Lì il mare settentrionale, argento vivo spumeggiante
qui tra le tue mura
al riparo da ogni vento fuori misura
fremo con te, fazzoletto di terra sorella.
Ghetto. Che vile nome ti hanno dato.
Di una ignobile vergogna universale hanno battezzato
e segnato il tuo corpo ritto per disperderlo come granelli di sabbia
in un deserto dell’anima. Che rabbia.
Fazzoletto di terra straniera, io foresta ti corono di Vita.
Tu tremi di memoria ed io ti stringo sottobraccio priva di una patria.

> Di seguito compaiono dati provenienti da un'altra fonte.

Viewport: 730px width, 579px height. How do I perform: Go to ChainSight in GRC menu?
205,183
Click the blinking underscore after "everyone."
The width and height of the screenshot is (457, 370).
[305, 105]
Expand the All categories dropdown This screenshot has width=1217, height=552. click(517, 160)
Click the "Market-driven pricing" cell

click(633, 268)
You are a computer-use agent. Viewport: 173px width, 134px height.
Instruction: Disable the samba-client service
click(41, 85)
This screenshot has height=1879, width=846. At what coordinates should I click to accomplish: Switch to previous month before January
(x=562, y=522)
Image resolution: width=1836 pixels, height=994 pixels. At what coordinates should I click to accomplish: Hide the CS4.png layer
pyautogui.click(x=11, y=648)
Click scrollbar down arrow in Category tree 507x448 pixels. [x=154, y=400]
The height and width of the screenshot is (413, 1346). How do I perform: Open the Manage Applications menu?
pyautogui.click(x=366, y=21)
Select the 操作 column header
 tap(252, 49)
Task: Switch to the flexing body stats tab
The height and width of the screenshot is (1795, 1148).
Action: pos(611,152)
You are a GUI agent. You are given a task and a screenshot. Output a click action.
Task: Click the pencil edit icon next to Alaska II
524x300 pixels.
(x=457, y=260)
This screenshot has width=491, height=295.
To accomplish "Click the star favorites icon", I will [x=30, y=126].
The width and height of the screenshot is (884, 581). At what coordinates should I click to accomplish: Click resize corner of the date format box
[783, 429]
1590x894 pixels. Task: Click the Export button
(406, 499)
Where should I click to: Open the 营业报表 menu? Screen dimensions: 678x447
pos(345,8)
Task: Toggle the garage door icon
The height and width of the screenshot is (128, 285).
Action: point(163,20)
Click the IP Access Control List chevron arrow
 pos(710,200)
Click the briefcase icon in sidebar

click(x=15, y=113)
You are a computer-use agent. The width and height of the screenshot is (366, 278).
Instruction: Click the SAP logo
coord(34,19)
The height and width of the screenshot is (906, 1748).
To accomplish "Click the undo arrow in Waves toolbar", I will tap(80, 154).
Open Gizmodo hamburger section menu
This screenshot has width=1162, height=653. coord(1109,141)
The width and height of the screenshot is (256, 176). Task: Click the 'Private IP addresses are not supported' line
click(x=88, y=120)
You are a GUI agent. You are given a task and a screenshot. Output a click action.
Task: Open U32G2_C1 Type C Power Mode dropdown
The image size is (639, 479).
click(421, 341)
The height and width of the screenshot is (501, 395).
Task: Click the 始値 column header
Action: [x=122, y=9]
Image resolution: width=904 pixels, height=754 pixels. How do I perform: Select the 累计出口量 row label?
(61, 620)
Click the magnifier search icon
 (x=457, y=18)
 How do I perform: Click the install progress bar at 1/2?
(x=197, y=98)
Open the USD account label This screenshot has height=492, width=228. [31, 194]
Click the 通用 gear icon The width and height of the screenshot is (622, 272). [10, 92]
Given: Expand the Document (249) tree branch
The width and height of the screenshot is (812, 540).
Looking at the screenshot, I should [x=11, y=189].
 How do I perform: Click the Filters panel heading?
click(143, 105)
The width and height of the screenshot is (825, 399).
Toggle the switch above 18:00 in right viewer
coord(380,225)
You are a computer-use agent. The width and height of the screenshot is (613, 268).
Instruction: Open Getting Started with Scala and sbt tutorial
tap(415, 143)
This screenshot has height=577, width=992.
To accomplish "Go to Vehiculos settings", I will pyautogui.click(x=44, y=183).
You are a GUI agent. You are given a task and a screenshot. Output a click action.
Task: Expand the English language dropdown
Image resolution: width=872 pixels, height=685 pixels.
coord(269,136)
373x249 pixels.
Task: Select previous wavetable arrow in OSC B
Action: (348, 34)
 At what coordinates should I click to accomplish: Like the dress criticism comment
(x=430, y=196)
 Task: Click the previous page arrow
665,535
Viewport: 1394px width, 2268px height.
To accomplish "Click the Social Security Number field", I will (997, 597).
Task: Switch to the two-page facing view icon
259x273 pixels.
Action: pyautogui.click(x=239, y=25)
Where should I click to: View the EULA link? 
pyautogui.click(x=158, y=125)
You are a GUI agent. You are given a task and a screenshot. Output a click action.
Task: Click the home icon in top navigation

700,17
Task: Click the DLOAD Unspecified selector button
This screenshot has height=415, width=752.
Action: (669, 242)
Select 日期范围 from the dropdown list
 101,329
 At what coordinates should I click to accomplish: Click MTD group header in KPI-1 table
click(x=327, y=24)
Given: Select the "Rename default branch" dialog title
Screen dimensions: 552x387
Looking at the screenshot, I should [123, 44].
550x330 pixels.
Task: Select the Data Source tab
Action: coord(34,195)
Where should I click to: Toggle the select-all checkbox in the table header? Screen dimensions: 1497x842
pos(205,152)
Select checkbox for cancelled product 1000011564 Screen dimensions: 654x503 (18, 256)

A quattro gambe camminiamo per le vie dai nomi garbati
la via del Pane, dei Rettori, del Ponte,
più in là ancora la via del Monte.
Mesta seguo il richiamo del tuo crinale non dimentica della buia violenza
che ti ha usato la soluzione finale.
Ha divelto le tue porte, messo a soqquadro i luoghi sacri,
reso apolide ed errante la tua gente.
Una storia troppo pesante.
Tu bruci di febbre ed io con te rabbrividisco
in quest’inverno inciso sulla campana muta di cristallo.
Se devi urlare, fallo.
Ti ascolto, fazzoletto di terra amica. Io ti corono di Vita.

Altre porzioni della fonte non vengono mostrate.